= Beginning of Section =

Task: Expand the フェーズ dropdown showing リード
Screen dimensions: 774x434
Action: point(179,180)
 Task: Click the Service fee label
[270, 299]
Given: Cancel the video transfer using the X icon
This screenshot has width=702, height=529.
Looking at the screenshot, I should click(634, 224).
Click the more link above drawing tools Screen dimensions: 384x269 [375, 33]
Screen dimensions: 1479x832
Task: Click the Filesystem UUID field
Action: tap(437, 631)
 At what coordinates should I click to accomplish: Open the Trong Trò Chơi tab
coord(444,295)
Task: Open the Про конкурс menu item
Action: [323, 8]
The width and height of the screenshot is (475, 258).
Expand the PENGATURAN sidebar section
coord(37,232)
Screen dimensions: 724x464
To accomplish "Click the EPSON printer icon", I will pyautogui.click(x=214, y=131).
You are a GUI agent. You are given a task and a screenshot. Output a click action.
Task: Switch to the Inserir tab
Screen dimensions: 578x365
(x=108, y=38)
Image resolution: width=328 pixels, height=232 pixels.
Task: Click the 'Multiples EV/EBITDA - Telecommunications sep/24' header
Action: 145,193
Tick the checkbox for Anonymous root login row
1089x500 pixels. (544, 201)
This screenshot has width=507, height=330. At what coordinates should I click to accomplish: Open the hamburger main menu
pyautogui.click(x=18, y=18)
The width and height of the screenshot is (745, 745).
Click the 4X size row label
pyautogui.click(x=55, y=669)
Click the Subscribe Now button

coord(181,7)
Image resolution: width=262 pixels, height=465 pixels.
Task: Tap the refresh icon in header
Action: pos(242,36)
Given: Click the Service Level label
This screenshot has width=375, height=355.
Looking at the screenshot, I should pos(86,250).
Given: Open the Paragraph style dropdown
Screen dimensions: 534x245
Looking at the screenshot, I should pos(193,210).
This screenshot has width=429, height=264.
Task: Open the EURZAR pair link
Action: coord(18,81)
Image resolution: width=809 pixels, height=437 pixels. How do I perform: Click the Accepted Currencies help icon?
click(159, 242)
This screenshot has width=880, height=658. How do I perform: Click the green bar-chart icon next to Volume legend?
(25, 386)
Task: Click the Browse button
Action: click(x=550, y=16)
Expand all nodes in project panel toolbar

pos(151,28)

= End of Section =

What to work on =>
Output the full listing above once again, verbatim.

Exercise answer =>
Task: Expand the フェーズ dropdown showing リード
Screen dimensions: 774x434
Action: point(179,180)
 Task: Click the Service fee label
[270, 299]
Given: Cancel the video transfer using the X icon
This screenshot has width=702, height=529.
Looking at the screenshot, I should click(634, 224).
Click the more link above drawing tools Screen dimensions: 384x269 [375, 33]
Screen dimensions: 1479x832
Task: Click the Filesystem UUID field
Action: tap(437, 631)
 At what coordinates should I click to accomplish: Open the Trong Trò Chơi tab
coord(444,295)
Task: Open the Про конкурс menu item
Action: [323, 8]
The width and height of the screenshot is (475, 258).
Expand the PENGATURAN sidebar section
coord(37,232)
Screen dimensions: 724x464
To accomplish "Click the EPSON printer icon", I will pyautogui.click(x=214, y=131).
You are a GUI agent. You are given a task and a screenshot. Output a click action.
Task: Switch to the Inserir tab
Screen dimensions: 578x365
(x=108, y=38)
Image resolution: width=328 pixels, height=232 pixels.
Task: Click the 'Multiples EV/EBITDA - Telecommunications sep/24' header
Action: 145,193
Tick the checkbox for Anonymous root login row
1089x500 pixels. (544, 201)
This screenshot has width=507, height=330. At what coordinates should I click to accomplish: Open the hamburger main menu
pyautogui.click(x=18, y=18)
The width and height of the screenshot is (745, 745).
Click the 4X size row label
pyautogui.click(x=55, y=669)
Click the Subscribe Now button

coord(181,7)
Image resolution: width=262 pixels, height=465 pixels.
Task: Tap the refresh icon in header
Action: pos(242,36)
Given: Click the Service Level label
This screenshot has width=375, height=355.
Looking at the screenshot, I should pos(86,250).
Given: Open the Paragraph style dropdown
Screen dimensions: 534x245
Looking at the screenshot, I should pos(193,210).
This screenshot has width=429, height=264.
Task: Open the EURZAR pair link
Action: coord(18,81)
Image resolution: width=809 pixels, height=437 pixels. How do I perform: Click the Accepted Currencies help icon?
click(159, 242)
This screenshot has width=880, height=658. How do I perform: Click the green bar-chart icon next to Volume legend?
(25, 386)
Task: Click the Browse button
Action: click(x=550, y=16)
Expand all nodes in project panel toolbar

pos(151,28)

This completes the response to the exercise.